For illegal immigrants, Greece, Italy and Spain are the EU’s busiest entry points. Because Greece has a vast coastline, it is hard to stop people coming by boat. Smugglers are cashing in on desperation, dumping thousands on the beaches of Lesvos, Samos, Kos, Leros and Chios.

But even if the boat makes it to an island, the conditions aren’t better. “Moria and Lesvos, which are the best-known hotspots in Greece, (were) designed for 3000 people and it is way over 11,000 people right now. The conditions are bad because it is overcrowded, and you have similar situations in other hotspots in the other Greek islands.” Aid workers warn that the overcrowding is ballooning into a humanitarian crisis.  

Stretching the resources

Given how near Greece came to insolvency during the peak of the refugee crisis, will the resources stretch?

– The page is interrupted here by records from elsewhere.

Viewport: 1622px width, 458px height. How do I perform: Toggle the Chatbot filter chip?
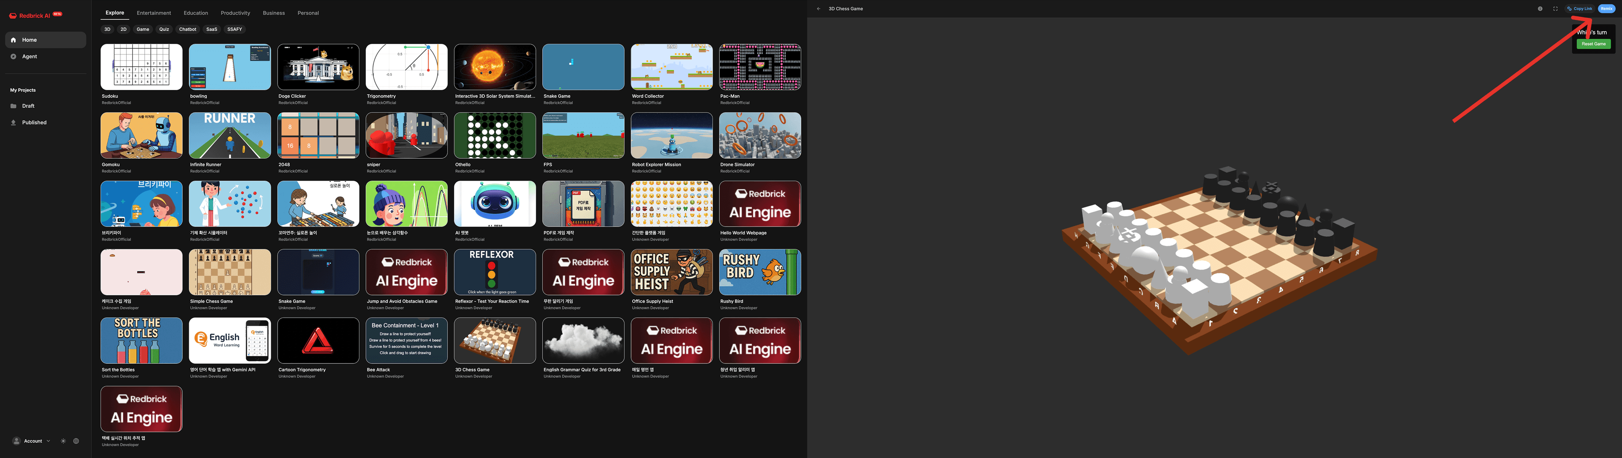click(x=188, y=29)
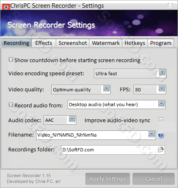Open the Record audio source dropdown
The image size is (178, 188).
tap(162, 104)
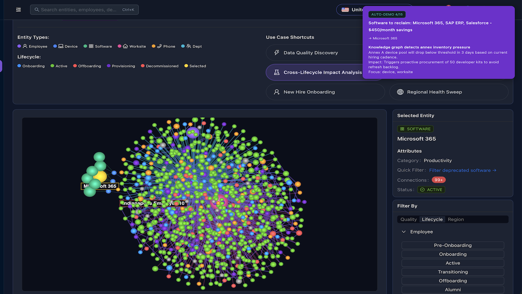Click the Regional Health Sweep shortcut button
Screen dimensions: 522x294
coord(449,92)
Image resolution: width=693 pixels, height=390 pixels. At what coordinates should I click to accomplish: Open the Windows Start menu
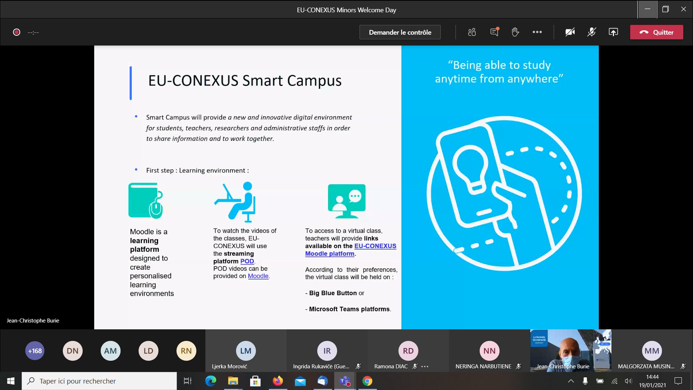coord(10,381)
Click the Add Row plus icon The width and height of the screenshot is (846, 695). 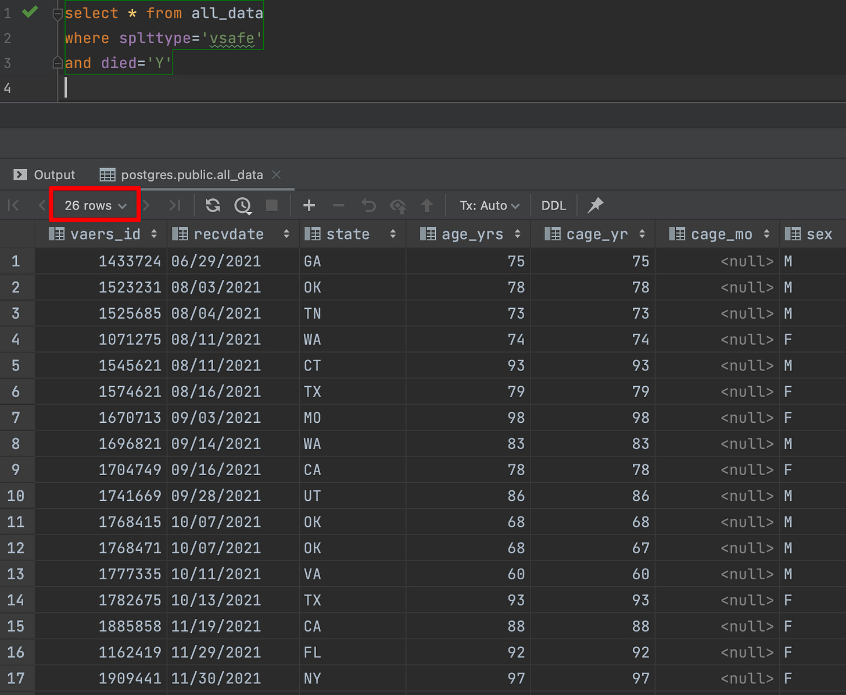click(x=309, y=205)
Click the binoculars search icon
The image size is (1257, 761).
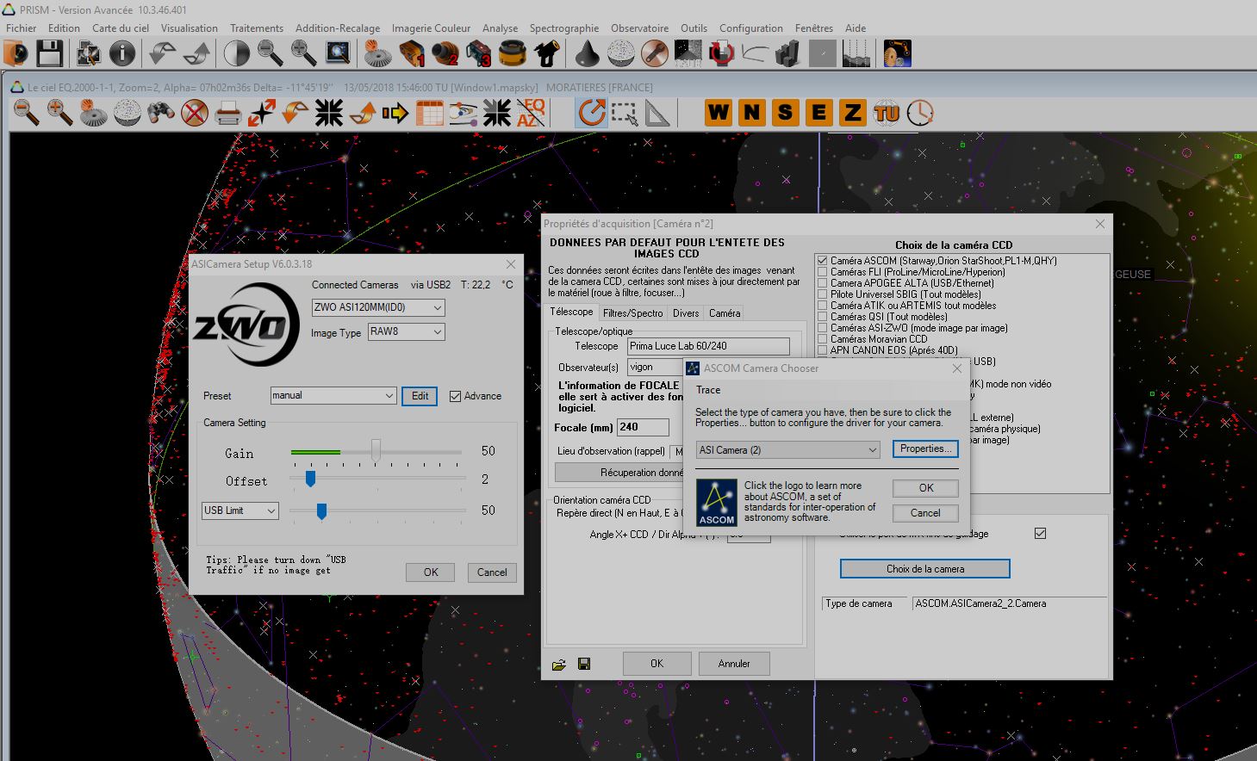coord(161,113)
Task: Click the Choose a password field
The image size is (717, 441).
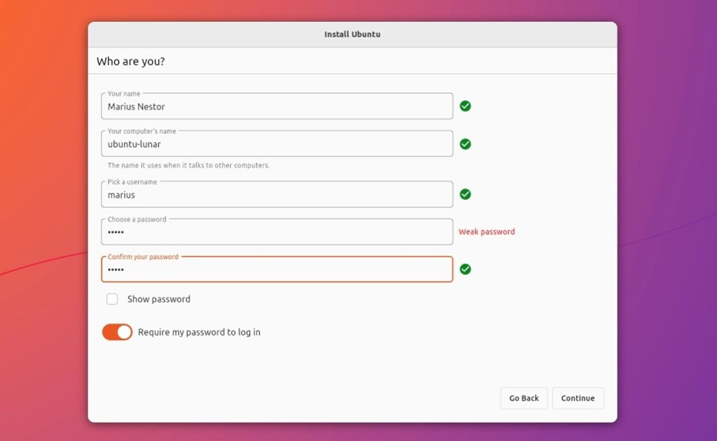Action: [x=276, y=232]
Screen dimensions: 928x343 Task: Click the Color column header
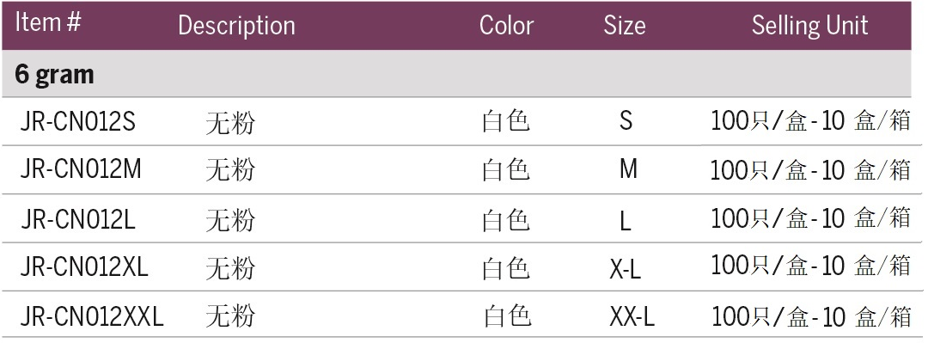507,26
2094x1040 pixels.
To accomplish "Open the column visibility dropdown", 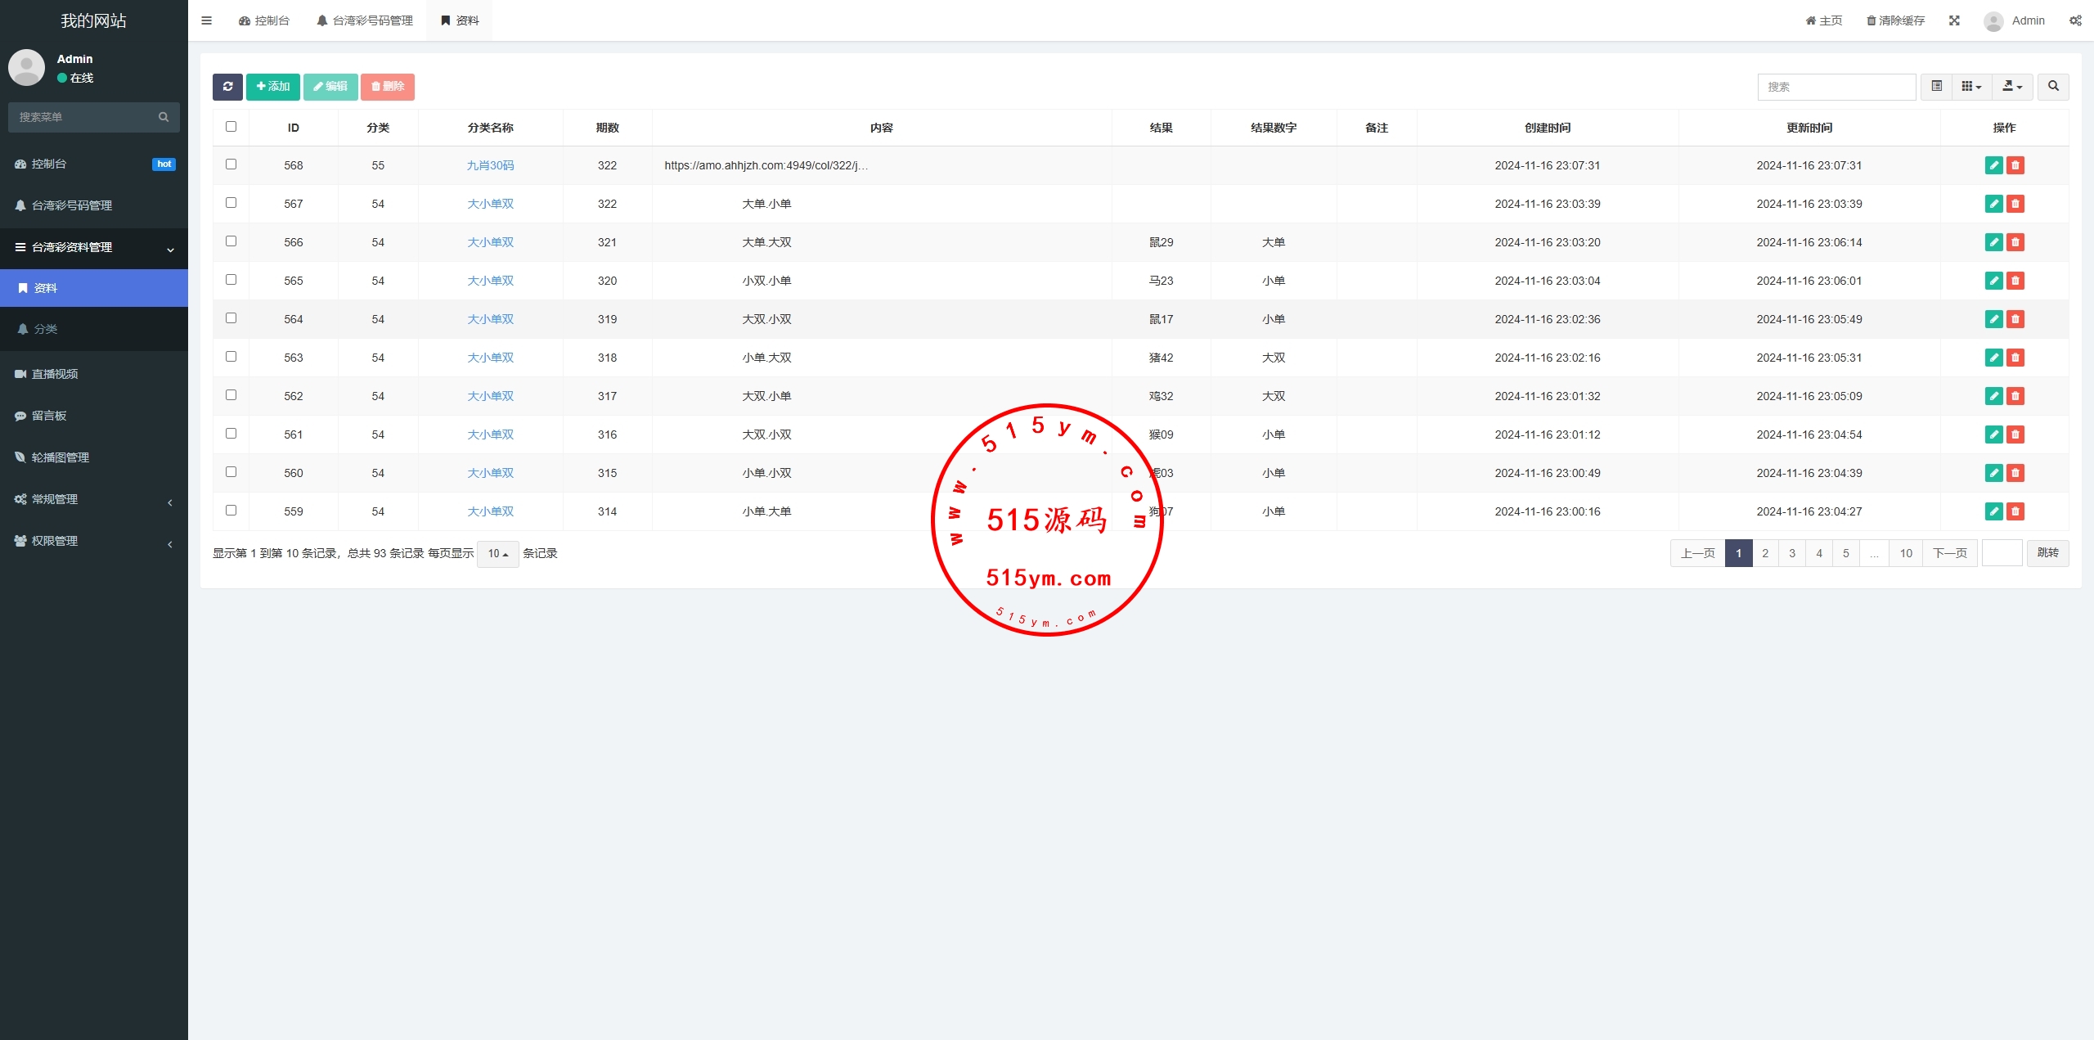I will click(x=1971, y=87).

Ioannidis says, “So far, we have been able to manage, but we are seeing more people coming and that the demand for resources is increasing. There is no question about that. We do feel like we are under increased pressure.” 

Round two: refugee crisis in Greece

(Image courtesy of AMG International)

AMG runs a HomeSpot Center in Lavrio, along with a second care center in Thessaloniki. They also recently opened a HomeSpot in downtown Athens along with a HomeSpot Lab near the center in Lavrio.

Ioannidis points out that, “As the refugees are coming, people are becoming less welcoming because of the drain on the resources. We need to be praying about the situation that there is no violence in the refugee camps that people continue to do what they can.” It takes $30,000 to cover annual staffing and operational expenses to run the HomeSpot refugee care center in Athens, Greece.

He says they’re keeping an eye on another issue, too. “Among the refugees, there is a number of unescorted the children—we are talking about young children–at least 70 that came recently that are in a particular center in Athens.”  

Pray, give, go

A final thought: as AMG’s staff works with the displaced coming to Greece, they have a platform from which to share the hope that they have in Christ. A troubling story can find resolution in a time of desperation, but it doesn’t come without spiritual intervention. “Pray for everybody that is involved in this process, that they will have patience and also that God will continue to work in their lives; (pray) that the doors will remain open to share the Gospel.”